El presidente de Ecuador, Daniel Noboa, acusó al presidente de Colombia, Gustavo Petro, de haber ordenado una supuesta incursión de guerrilleros colombianos en territorio ecuatoriano.
Este señalamiento ocurre en medio de una escalada de tensiones entre ambos mandatarios y una guerra comercial que desde este primero de mayo establecerá aranceles del 100 %.
“Varias fuentes nos han informado de una incursión por la frontera norte de guerrilleros colombianos, impulsada por el Gobierno de Petro”, dice Noboa en sus redes sociales.
La publicación del mandatario ecuatoriano se alínea con sus señalamientos previos en los que asegura que Colombia no está haciendo lo suficiente para evitar que las organizaciones criminales y la cocaína producida en ese país llegue a Ecuador.
Ante estas acusaciones, Noboa inició la guerra comercial con Colombia.
“Presidente Petro, dedíquese a mejorar la vida de su gente en vez de querer exportar problemas a países vecinos”, agregó el mandatario ecuatoriano, en cuya comunicación no ofreció detalles del punto en el que supuestamente se produjo la incursión de guerrilleros que menciona.
Crisis de seguridad en Ecuador
Dada la crisis de seguridad que vive el Ecuador, nueve provincias y cuatro municipios del país vivirán 15 días de toque de queda nocturno (desde el 3 de mayo).
Esta es la segunda vez en el año que el presidente Daniel Noboa decide aplicar esta restricción de movilidad entre las 11PM y las 5AM hora local porque, aunque según el Gobierno ha tenido buenos resultados, la violencia persiste y los grupos criminales han adaptado sus estrategias para seguir operando, según el decreto con el que el mandatario oficializó la medida.
Ecuador, un mapa en rojo
El primer toque de queda, que fue entre el 15 y 30 de marzo, se aplicó en las provincias de Guayas, Los Ríos, Santo Domingo de los Tsáchilas y El Oro, fronteriza con Perú; pero esta nueva medida, que estará vigente entre el 3 y 18 de mayo, se amplió a Santa Elena, Pichincha, Manabí, Sucumbíos y Esmeraldas, fronterizas con Colombia.
Estos territorios, donde se encuentran Quito y Guayaquil, las dos mayores ciudades del país, concentran el 90 % de la violencia y el 86,70 % de la delincuencia que registra el país, de acuerdo a informes oficiales citados en el decreto.
La restricción también regirá en los municipios de La Maná (Cotopaxi), Las Naves y Echeandía (Bolívar) y La Troncal (Cañar).

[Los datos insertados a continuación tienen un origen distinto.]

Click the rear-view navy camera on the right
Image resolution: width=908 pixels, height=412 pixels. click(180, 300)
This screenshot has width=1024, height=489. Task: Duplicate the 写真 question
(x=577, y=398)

El Gobierno asegura que los grupos criminales “redireccionaron sus actividades” a zonas que no estaban cubiertas por el primer toque de queda, por lo que “no existió una neutralización estructural sino un desplazamiento geográfico” de los crímenes.
Manos extranjeras en suelo ecuatoriano
Las organizaciones ecuatorianas se enfrentan principalmente por el control de las rutas del narcotráfico, pero en las provincias de Esmeraldas y Sucumbíos, ubicadas en la frontera norte, y esa disputa se extiende a grupos colombianos, como los Comandos de la Frontera, una disidencia de la extinta guerrilla de las FARC.

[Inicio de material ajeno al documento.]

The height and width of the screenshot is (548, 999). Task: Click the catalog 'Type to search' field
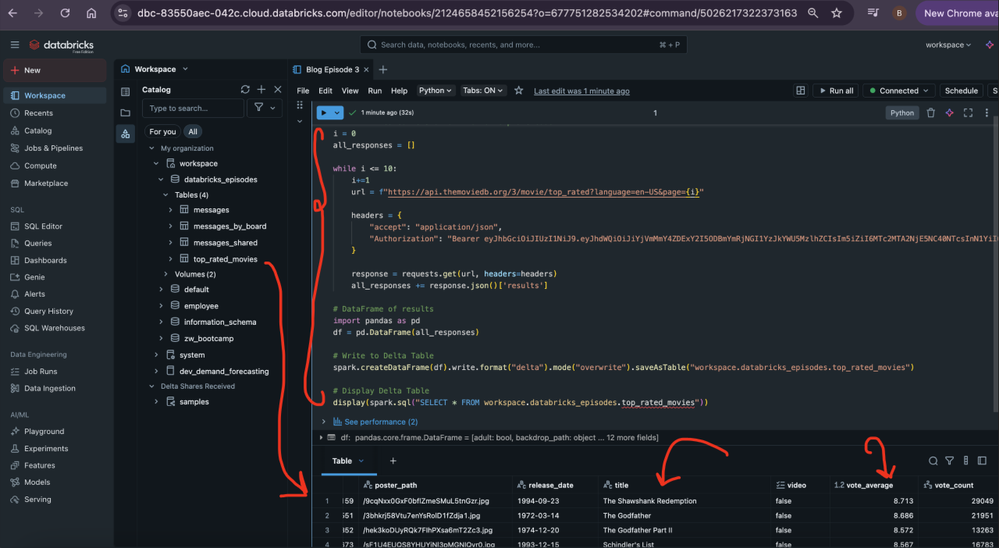coord(192,108)
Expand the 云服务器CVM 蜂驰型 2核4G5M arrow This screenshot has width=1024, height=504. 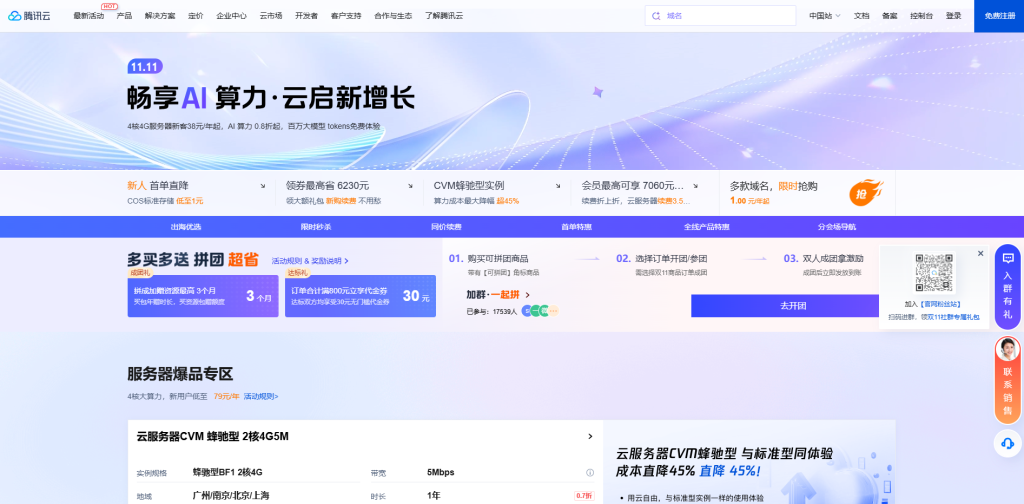(590, 436)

En la zona de la Amazonía, los Comandos de la Frontera “controlan la producción droga y su salida desde Colombia hacia Ecuador” y mantiene enfrentamientos con grupos como Los Águilas.
Ecuador cerró 2025 con un récord de 9.269 homicidios y registró 2.086 asesinatos en el primer trimestre de 2026. De acuerdo a las autoridades, la violencia es provocada por disputas entre líderes de las mismas bandas que quieren afianzar su poder o por enfrentamientos entre grupos rivales.

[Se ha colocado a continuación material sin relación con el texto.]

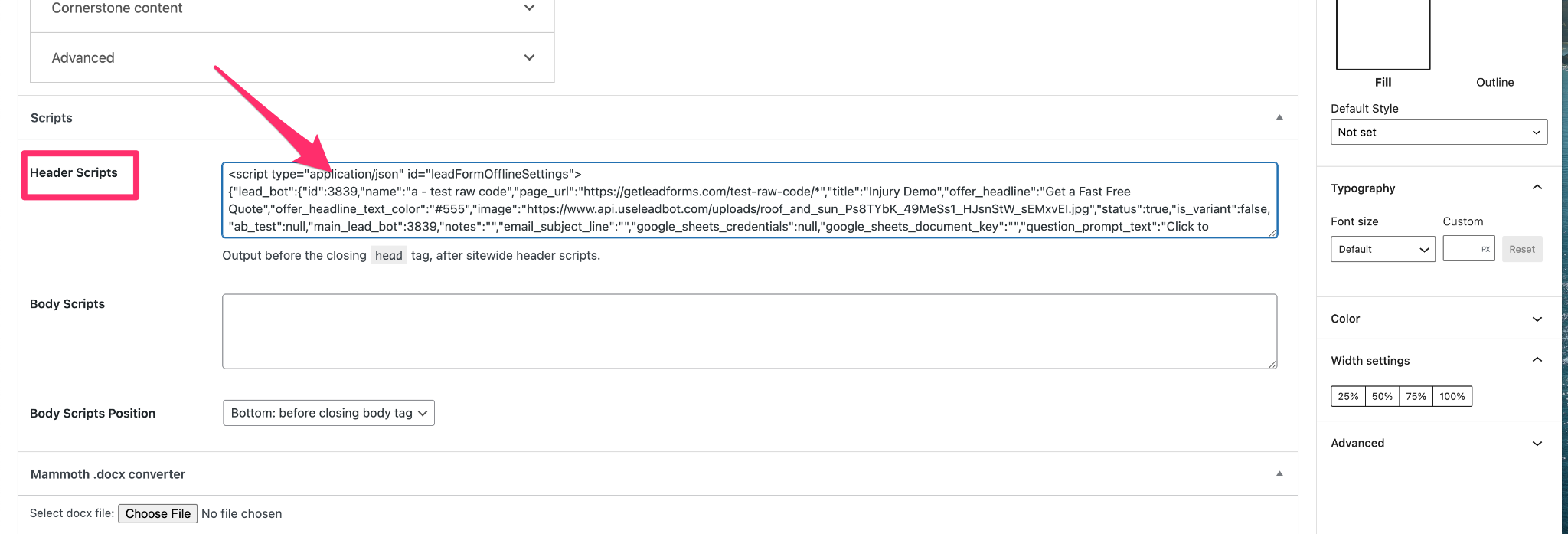Screen dimensions: 1568x534
Task: Collapse Mammoth .docx converter panel arrow
Action: [x=1279, y=473]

En Guayaquil, la ciudad más poblada del país, hay al menos nueve grupos que se disputan la ciudad y son considerados como una “amenaza crítica para la seguridad nacional”.
En otras partes, como en Manabí, El Oro o Quito, la capital del país, alianzas temporales entre grupos pequeños y Los Choneros, el más antiguo del país, o Los Lobos, el más grande actualmente, ha provocado también un alza de extorsiones y hechos violentos.